Shortly before the outbreak of the first world war, the poet Guillaume Apollinaire met Louise de Coligny-Châtillon, introduced to him by a friend, in a restaurant in Nice. He was immediately lovestruck, and it seemed the attraction was reciprocal. But war intervened, and Apollinaire was called up for military duty.
From the trenches he regularly wrote to Lou, with poems testifying to the intense love experienced by the poet-combatant. The passion was far from being sentimental; it was both emotional and carnal, regularly occupying the thoughts of the poet abandoned among the troops, the shells whistling above his head and death marking his days. Apollinaire was more than unhappy, cut off from the woman he feels is as necessary to him as the oxygen he breathed. His love was absolute, total, obsessive.
As early as 1915 Apollinaire asked Lou to keep the poems he sent her, of which he had not made a copy, with a view to possible publication. But it was not until 1948 that the Swiss publisher Pierre Cailler produced a complete edition, based on the manuscripts that Louise had kept. As André Salmon writes in the preface to Ombre de mon amour (The Shadow of My Love), ‘It is to Lou that we owe the most beautifully sad songs for those who do not know how to play with the depths of love’.

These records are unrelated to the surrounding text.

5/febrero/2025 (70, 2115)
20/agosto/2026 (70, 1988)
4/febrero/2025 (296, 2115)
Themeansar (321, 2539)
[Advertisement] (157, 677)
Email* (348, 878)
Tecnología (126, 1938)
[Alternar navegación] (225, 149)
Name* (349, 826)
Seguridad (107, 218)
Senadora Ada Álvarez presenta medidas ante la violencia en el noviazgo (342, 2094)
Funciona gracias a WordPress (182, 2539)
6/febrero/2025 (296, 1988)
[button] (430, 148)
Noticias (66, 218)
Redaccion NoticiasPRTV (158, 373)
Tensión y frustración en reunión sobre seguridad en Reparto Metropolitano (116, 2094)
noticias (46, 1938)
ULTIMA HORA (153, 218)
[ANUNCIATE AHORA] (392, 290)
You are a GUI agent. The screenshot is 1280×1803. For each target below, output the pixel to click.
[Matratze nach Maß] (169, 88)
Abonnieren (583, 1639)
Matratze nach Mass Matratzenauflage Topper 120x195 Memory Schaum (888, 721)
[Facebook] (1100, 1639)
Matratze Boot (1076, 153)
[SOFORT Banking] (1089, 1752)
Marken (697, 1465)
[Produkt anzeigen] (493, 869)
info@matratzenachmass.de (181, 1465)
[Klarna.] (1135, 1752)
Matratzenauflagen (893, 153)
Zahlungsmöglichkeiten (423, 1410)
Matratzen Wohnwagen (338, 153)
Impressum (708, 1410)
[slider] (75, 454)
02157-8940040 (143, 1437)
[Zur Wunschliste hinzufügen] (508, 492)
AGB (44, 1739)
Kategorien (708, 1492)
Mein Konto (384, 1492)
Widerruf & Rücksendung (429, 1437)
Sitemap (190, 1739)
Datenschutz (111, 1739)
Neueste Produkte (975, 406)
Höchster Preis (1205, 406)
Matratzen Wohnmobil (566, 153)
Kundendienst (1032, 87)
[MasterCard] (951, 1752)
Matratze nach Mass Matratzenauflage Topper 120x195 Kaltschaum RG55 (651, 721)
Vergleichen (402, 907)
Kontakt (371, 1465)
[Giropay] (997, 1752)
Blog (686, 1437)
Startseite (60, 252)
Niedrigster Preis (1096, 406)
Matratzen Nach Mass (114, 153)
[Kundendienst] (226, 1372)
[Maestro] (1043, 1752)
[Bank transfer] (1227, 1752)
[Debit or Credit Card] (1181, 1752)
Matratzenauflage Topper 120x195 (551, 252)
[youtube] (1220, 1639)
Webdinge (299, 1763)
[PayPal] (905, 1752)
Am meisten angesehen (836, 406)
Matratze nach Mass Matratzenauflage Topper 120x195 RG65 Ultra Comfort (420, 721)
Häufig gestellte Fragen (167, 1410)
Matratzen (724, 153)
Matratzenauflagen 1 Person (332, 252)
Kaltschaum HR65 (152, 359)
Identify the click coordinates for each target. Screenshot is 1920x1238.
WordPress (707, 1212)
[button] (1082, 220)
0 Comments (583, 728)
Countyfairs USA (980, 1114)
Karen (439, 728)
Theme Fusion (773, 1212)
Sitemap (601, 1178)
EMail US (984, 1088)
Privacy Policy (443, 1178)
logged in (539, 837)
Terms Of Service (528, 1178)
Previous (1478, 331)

This illustrated edition, published eight years after its first publication, is the perfect collaboration between an acclaimed and innovative poet and an expressive and passionate artist.
The Vertès-illustrated Ombre de mon amour was published in Paris by Les Cent Bibliophiles de France et d’Amérique (The Hundred Bibliophiles of France and America) in a limited numbered edition of 172 copies.